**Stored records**
------------------------------------------------------------------------

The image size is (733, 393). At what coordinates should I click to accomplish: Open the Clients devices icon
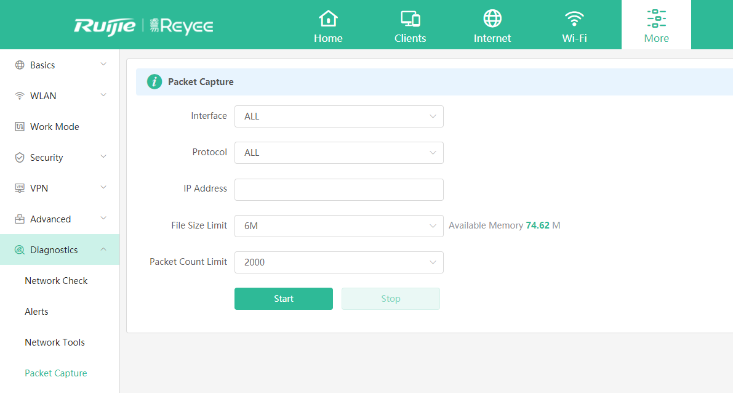pos(410,18)
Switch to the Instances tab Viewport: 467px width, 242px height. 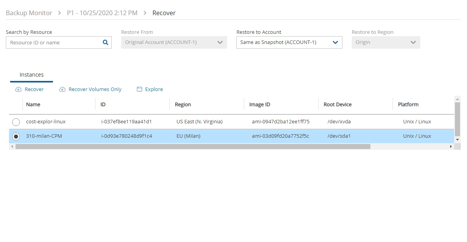click(32, 75)
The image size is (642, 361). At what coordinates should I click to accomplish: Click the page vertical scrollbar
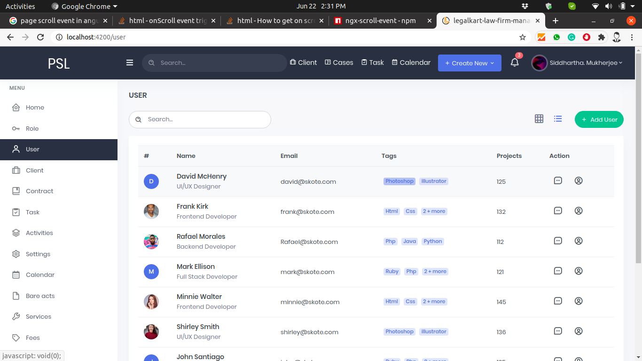[x=638, y=155]
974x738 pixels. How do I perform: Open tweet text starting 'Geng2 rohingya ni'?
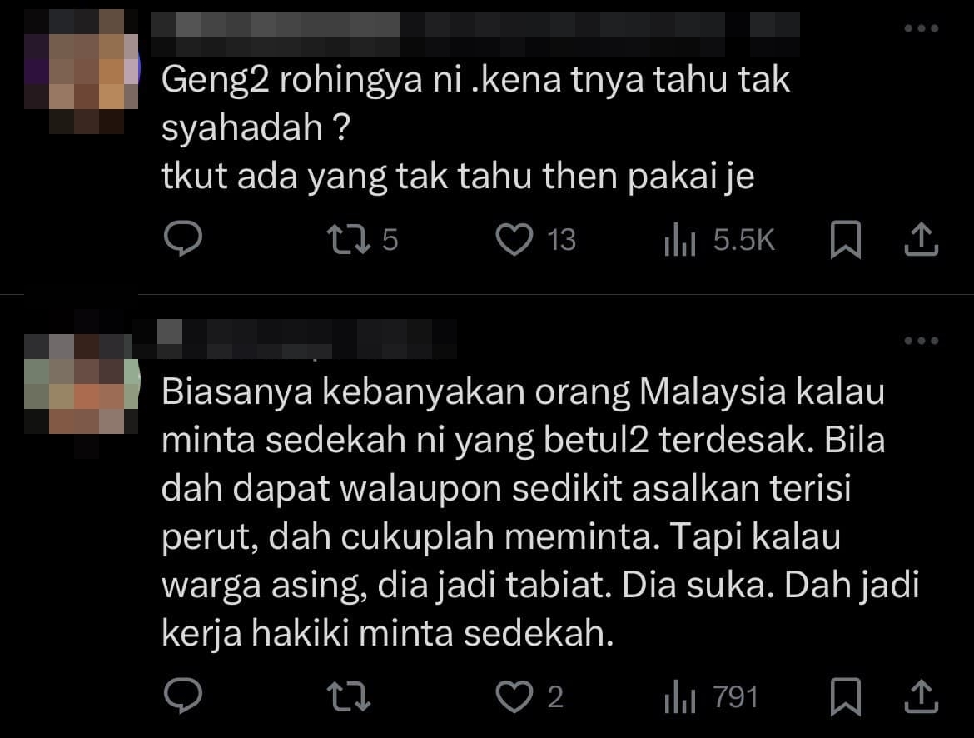click(x=475, y=127)
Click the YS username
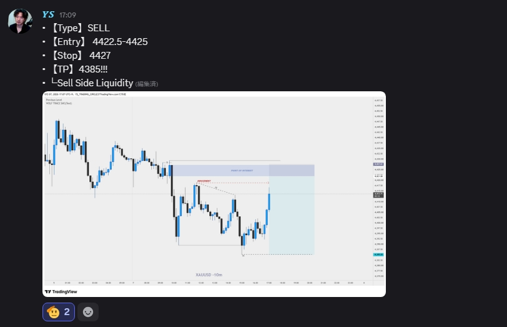Screen dimensions: 507x327 coord(48,14)
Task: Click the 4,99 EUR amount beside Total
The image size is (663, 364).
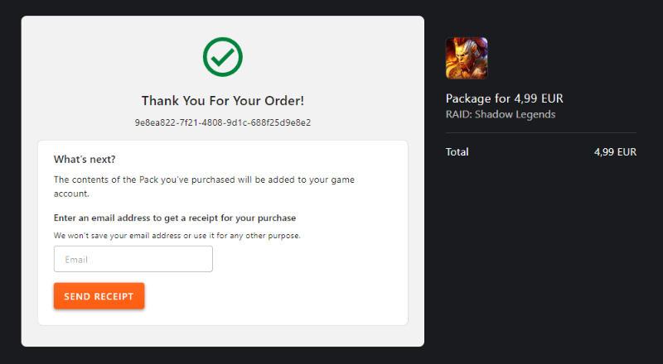Action: point(615,152)
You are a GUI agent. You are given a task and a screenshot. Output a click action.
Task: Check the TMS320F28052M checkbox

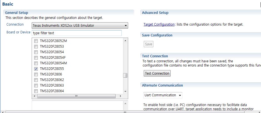(x=36, y=41)
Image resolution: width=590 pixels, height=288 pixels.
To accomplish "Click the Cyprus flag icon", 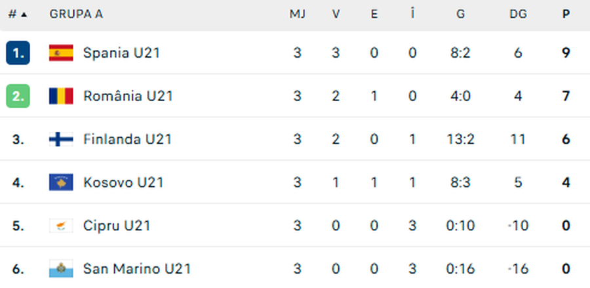I will coord(61,226).
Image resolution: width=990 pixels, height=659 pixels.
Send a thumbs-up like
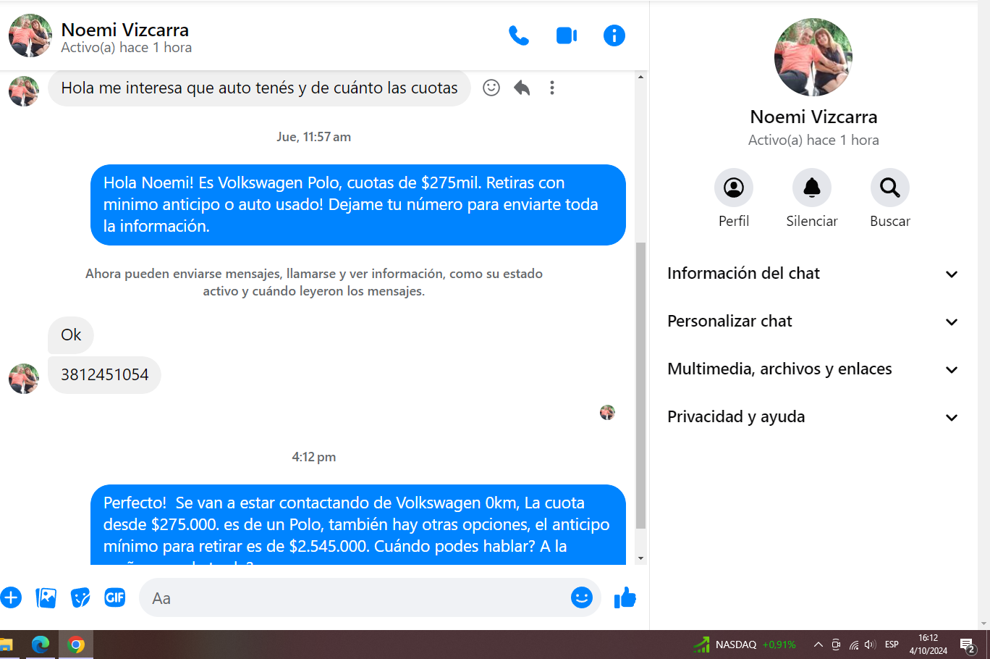[x=625, y=597]
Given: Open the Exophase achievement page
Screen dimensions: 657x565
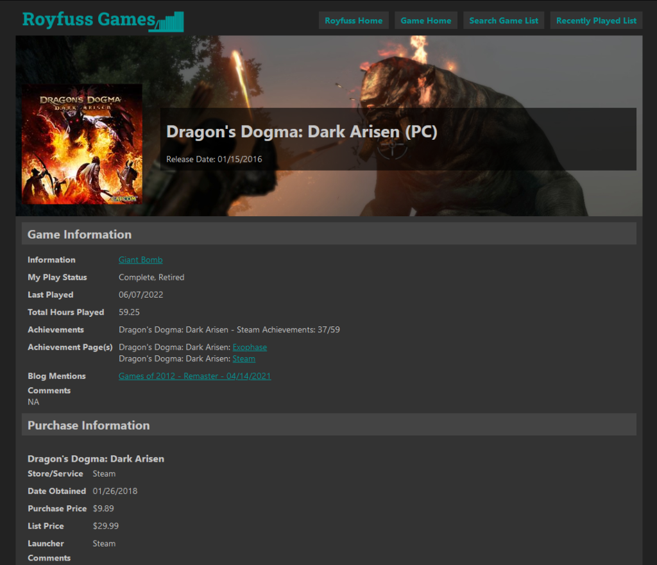Looking at the screenshot, I should coord(250,347).
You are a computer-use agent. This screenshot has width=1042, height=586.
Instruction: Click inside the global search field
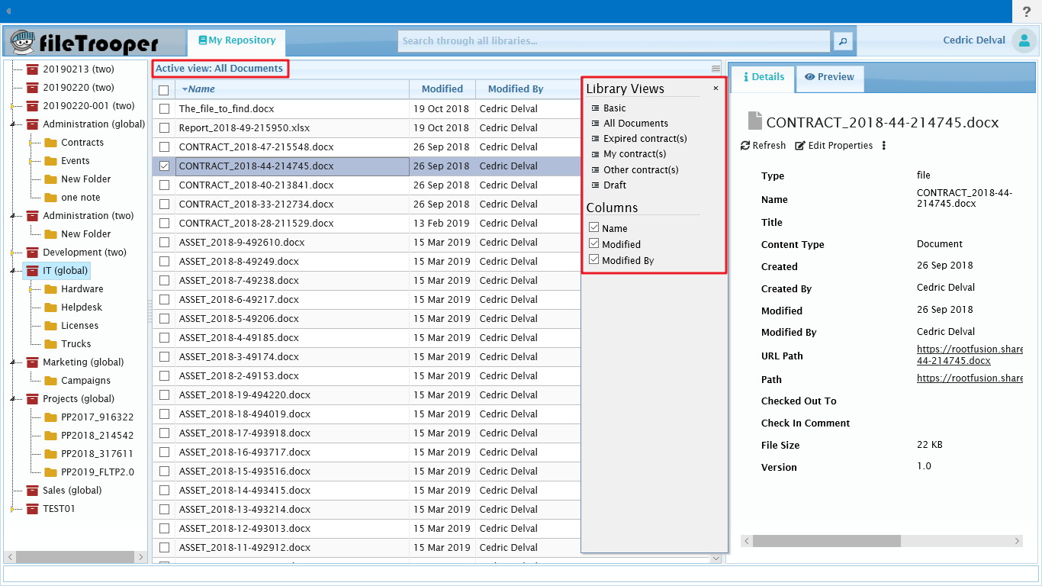(610, 40)
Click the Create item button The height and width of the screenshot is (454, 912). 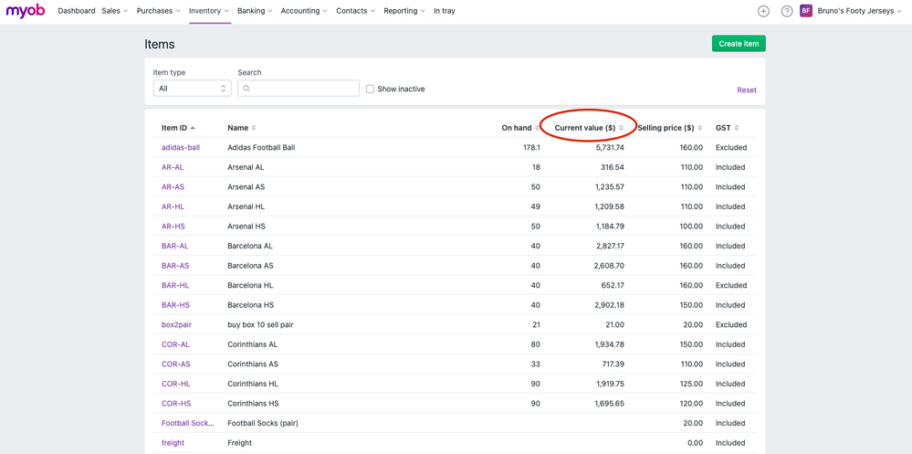pos(738,44)
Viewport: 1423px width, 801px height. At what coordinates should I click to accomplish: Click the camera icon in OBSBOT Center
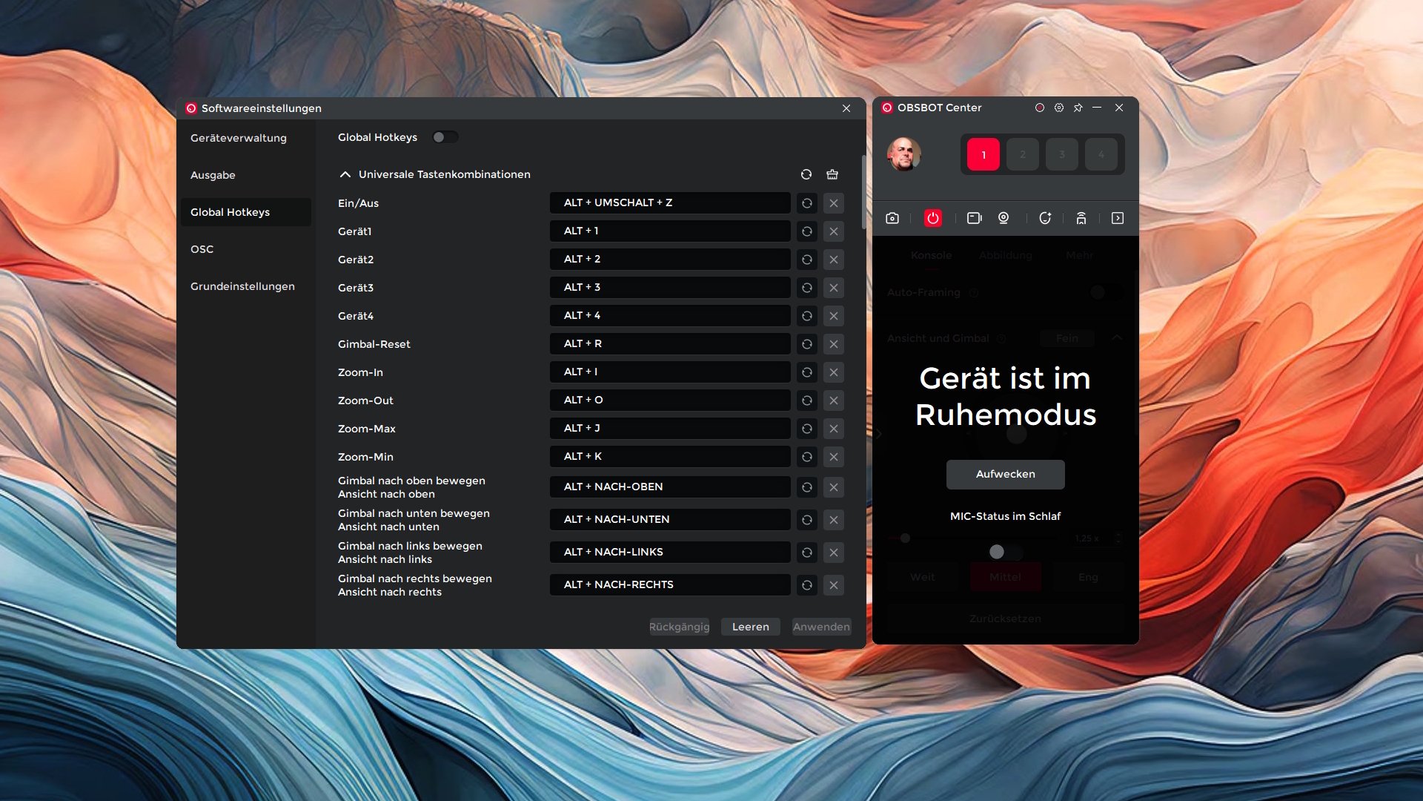coord(892,217)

------------------------------------------------------------------------

**What you will do**
The answer must be an exact transcription of the lines from the one holding "Viewport: 1423px width, 801px" to the last line of the entries above, with no pictures and nothing else.

**Your solution**
Viewport: 1423px width, 801px height. At what coordinates should I click to accomplish: Click the camera icon in OBSBOT Center
coord(892,217)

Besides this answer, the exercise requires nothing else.